◆ Ihre Aufgabe
Schreibe den Auszug zur Entscheidung 5 Ob 2/20k über die Erhaltungsarbeiten an Fenstern und Dach im Anschluss an seinen letzten Satz weiter.

◆ Textauszug
┏━━

Ihre Experten für Miet- und Wohnrecht


Dr. Iris Mutz

Mag. Michael Achleitner LL.M.

Mag. Martin Mutz LL.M.

 

 


AUSSERSTREITIGES RECHT

5 Ob 2/20k – Auftrag an den Vermieter Erhaltungsarbeiten durchzuführen

Die Antragsteller beantragten der Vermieterin Erhaltungsarbeiten, nämlich den Wiedereinbau von Fenstern samt Fensterstöcken und die Wiederherstellung des Daches aufzutragen. Von der Vermieterin waren die Außenfenster samt Fensterbänken entfernt und durch provisorische Holzbretterfensterbänke samt Holzverschalung ersetzt worden. Das Dach war ebenfalls entfernt worden. Als Abdichtungsebene diente das vierte Obergeschoß.
Voraussetzung für die Qualifikation als Erhaltungsarbeit – auch im Rahmen der dynamischen Erhaltung – ist nach der Rechtsprechung ein Mangel im Sinn einer Reparaturbedürftigkeit, einer Einschränkung der Funktionsfähigkeit oder Brauchbarkeit oder zumindest einer Schadensgeneigtheit (RS0114109 [T8]; RS0069944 [T11]). Allgemein sind Schäden an Außenfenstern ebenso als ernste Schäden des Hauses zu qualifizieren (RS0069857) wie die Gefährdung der Dachkonstruktion etwa durch (drohende) Durchnässung des Mauerwerks (RS0069886). Die errichteten Provisorien werden nach den Feststellungen in diesem Fall je nach Witterungseinfluss und Wartung nur eine Lebensdauer von ca zwei Jahren (ab ihrer Errichtung Oktober/November 2018) haben.

┗━━

◆ Erfasste Daten
┏━━

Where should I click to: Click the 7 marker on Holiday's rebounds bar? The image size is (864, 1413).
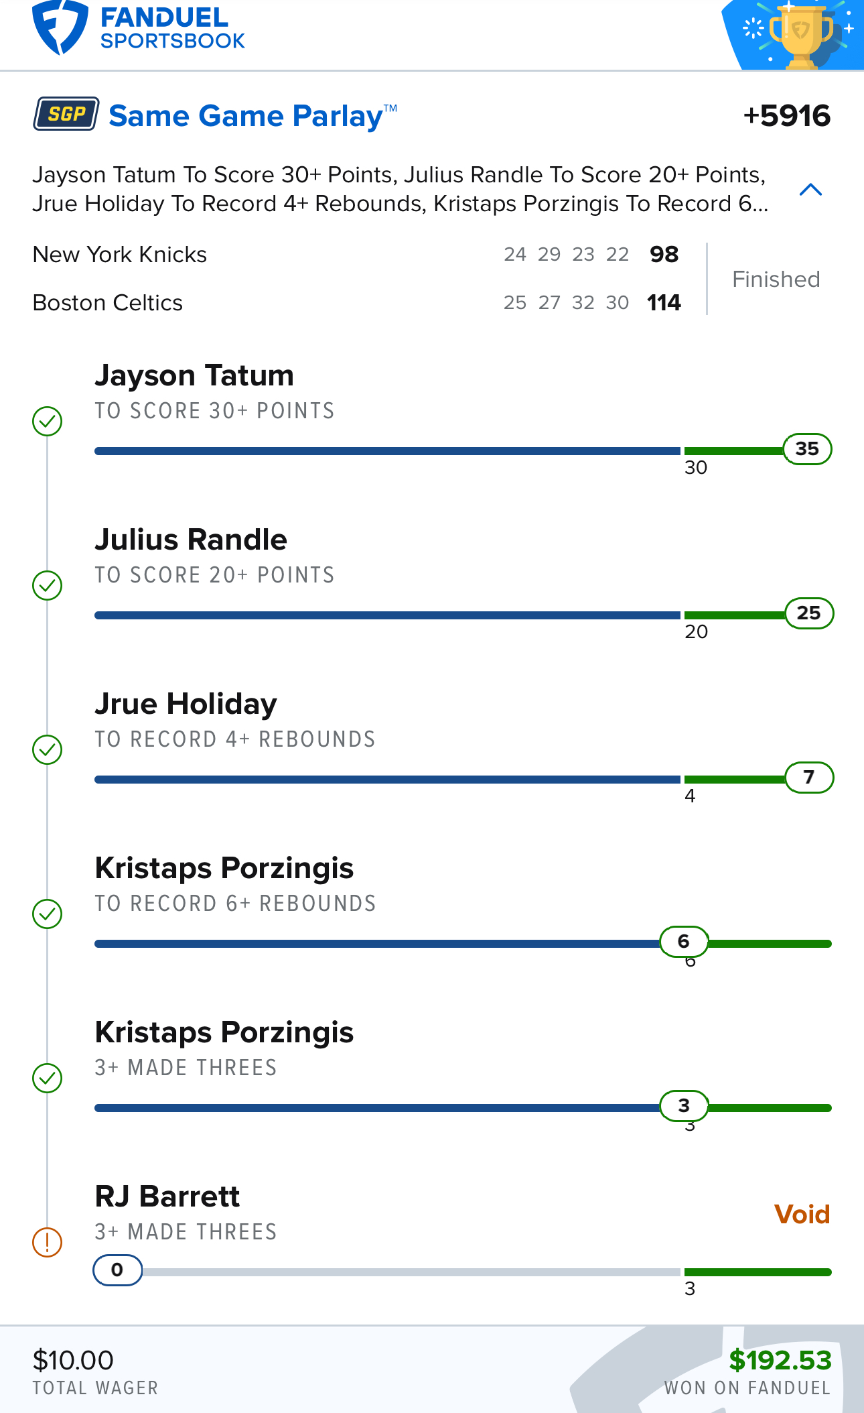click(x=809, y=777)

┗━━

◆ Ergebnis
Die ständige Rechtsprechung stellt regelmäßig darauf ab, ob wirtschaftliche und technische Gegebenheiten und Möglichkeiten (im Sinn der Generalklausel des § 3 Abs 1 erster Satz MRG) bestehen, den Schaden, wenn nicht auf Dauer, so doch für einen relevanten Zeitraum zu beseitigen (RS0114109 [T15]; 5 Ob 148/12v = immolex 2013/20 [Pfiel]; 5 Ob 92/13k = immolex 2013/87 [Prader]; 5 Ob 60/14f). In der Entscheidung 5 Ob 143/14m (immolex 2015/59 [Cerha] = wobl 2015/41 [Vonkilch]) verlangte der Senat, die aufgetragene Erhaltungsarbeit müsse dazu führen, dass das neuerliche Auftreten der Schadensgeneigtheit oder Reparaturbedürftigkeit für eine erhebliche und nicht nur geringe Dauer ausgeschlossen werden kann. Er forderte dort den jedenfalls mehrjährigen Bestand einer derartigen Maßnahme, der hier – aufgrund der festgestellten maximal zwei Jahre währenden Wirksamkeit der Provisorien – nicht erreicht ist.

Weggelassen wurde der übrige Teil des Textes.